İktidar sözde muhafazakâr veya dindar da olsa, söz/müfredat hep laik zihniyetin tekelinde kaldı. Günümüze dek yapılan tüm müfredatlar hep laik zihniyetin gölgesinde oldu. Bir türlü halkın değer ve inanç sitemine uygun olmadı/olamadı.
Elbette bu sorun 22 yıllık bir sorun değil. Cumhuriyetten beri varlığı hep sorun olan bir sıkıntı olarak yer aldı veya gündemden de düşmedi. Menderes yönetimi halka yaklaşsa da sistemin kemikleşmiş yapısı ve memuru, halka rağmen olan bir zihniyet olduğu için o da başaramadı. İktidardı, muktedir değildi. Lakin bu iktidar 22 yıllık sürede tüm bakanlıkları bir kenara bırakma pahasına eğitim bakanlığını kalıcı ve sürdürülebilir olarak devam ettirmeli, geliştirmeliydi.
Eskiden her iktidar kendince bir müfredat yaparken 22 yıllık sürede her bakan kendince bir program uygulamaya geçirdi. Öyle ki kevgire dönen eğitim, yazboz tahtası oldu. Şimdi de Milli Eğitim Bakanı, yıllardır üzerinde çalışılan bir müfredatı eleştiriye açık olacak şekilde tedavüle sokmaya çalışıyor.
Emekli bir edebiyat hocamız, alanıyla ilgili bu müfredatı ince eleyip sık dokumaya yönelik yazdığı değerlendirmede, edebiyat müfredatının ne kadar uyduruk kelimelerle dolu olduğunu gördüm.
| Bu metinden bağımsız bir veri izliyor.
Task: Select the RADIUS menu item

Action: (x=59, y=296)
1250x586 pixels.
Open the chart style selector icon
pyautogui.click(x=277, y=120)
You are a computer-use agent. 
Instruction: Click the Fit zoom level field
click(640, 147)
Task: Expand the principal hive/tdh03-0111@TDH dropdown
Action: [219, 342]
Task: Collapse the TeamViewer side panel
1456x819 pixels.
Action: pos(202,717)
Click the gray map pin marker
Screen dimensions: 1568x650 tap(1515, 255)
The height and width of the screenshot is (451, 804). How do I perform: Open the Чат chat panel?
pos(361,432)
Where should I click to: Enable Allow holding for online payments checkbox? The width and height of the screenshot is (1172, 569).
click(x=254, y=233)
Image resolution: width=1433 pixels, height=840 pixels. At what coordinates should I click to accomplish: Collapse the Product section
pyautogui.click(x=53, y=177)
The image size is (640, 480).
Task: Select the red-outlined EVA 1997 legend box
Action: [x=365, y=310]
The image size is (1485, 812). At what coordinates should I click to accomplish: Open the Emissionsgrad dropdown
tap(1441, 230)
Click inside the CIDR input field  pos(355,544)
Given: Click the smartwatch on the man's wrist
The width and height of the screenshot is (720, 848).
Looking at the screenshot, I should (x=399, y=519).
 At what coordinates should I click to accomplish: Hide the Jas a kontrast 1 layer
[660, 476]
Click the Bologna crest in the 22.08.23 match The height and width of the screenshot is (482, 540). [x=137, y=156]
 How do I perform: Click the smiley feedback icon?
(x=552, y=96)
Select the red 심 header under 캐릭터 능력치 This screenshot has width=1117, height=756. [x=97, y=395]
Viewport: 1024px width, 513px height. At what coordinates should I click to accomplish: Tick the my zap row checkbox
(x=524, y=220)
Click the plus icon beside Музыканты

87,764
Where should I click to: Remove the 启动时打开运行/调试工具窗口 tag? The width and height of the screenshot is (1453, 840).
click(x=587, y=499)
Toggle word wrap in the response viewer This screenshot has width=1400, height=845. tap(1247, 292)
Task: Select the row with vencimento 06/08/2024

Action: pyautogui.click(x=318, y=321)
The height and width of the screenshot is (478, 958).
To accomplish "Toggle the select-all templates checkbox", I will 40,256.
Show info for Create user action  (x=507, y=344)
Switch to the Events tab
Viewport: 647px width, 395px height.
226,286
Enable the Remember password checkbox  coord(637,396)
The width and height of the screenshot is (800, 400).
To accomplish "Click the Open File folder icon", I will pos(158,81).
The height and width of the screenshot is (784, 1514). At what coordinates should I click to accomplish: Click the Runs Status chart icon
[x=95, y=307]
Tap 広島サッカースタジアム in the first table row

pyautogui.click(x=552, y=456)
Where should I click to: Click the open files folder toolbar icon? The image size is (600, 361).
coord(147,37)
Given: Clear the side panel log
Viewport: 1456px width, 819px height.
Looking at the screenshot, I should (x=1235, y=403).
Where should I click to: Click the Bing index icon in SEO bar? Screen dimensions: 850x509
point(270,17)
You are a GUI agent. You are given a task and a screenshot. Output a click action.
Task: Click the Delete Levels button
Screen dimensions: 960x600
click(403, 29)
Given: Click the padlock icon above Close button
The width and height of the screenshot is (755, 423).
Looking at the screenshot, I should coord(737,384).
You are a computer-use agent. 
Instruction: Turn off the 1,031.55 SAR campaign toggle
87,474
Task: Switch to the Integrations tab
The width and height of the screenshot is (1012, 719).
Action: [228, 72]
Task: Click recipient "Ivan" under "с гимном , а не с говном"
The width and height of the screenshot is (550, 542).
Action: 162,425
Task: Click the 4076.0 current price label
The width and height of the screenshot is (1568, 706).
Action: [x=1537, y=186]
Divan Edebiyatının anılmadığı bu müfredat, değerlerimize yabancı ve öğrenciye de katacağı bir şeyin olmadığı anlamsızlıklarla dolu bir içeriktedir.
Başka eleştiriler de okuduğum için şunu gördüm ki tüm alanlarda bu müfredatı hazırlayan zihniyet, halkın değer ve inançlarına yabancıdır. Hâlbuki Erdoğan bu konuda “Geçtiğimiz 15 yılda her alanda tarihi başarılara imza atarken eğitim, öğretim ve kültür konusunda niye geride, nispeten geride kaldığımız hususunda hep hayıflanıyorum. Demek ki bir şeyleri eksik bırakmışız. İnşallah önümüzdeki dönemde bu eksikleri tespit edip ortadan kaldıracak geçmişin kayıplarını telafi etmenin yanında geleceğe güzel bir miras bırakacak eğitim, öğretim ve kültür politikalarını hayata geçireceğiz.” diye konuşmuştu bundan yıllar önce.
Bir haftalık askı süresi, birkaç yıllık emekle hazırlanan müfredat için yeterli olmasa gerek. Olgunlaşıncaya dek “Yedi Güzel Adam”ın zihniyeti sarıp sarmalamalı “Türkiye Yüzyılı Maarif Modeli”ni. Kemikleşmiş dinozor zihniyetin gölgesi alabildiğince azaltılmalı/olmamalı bu modelde.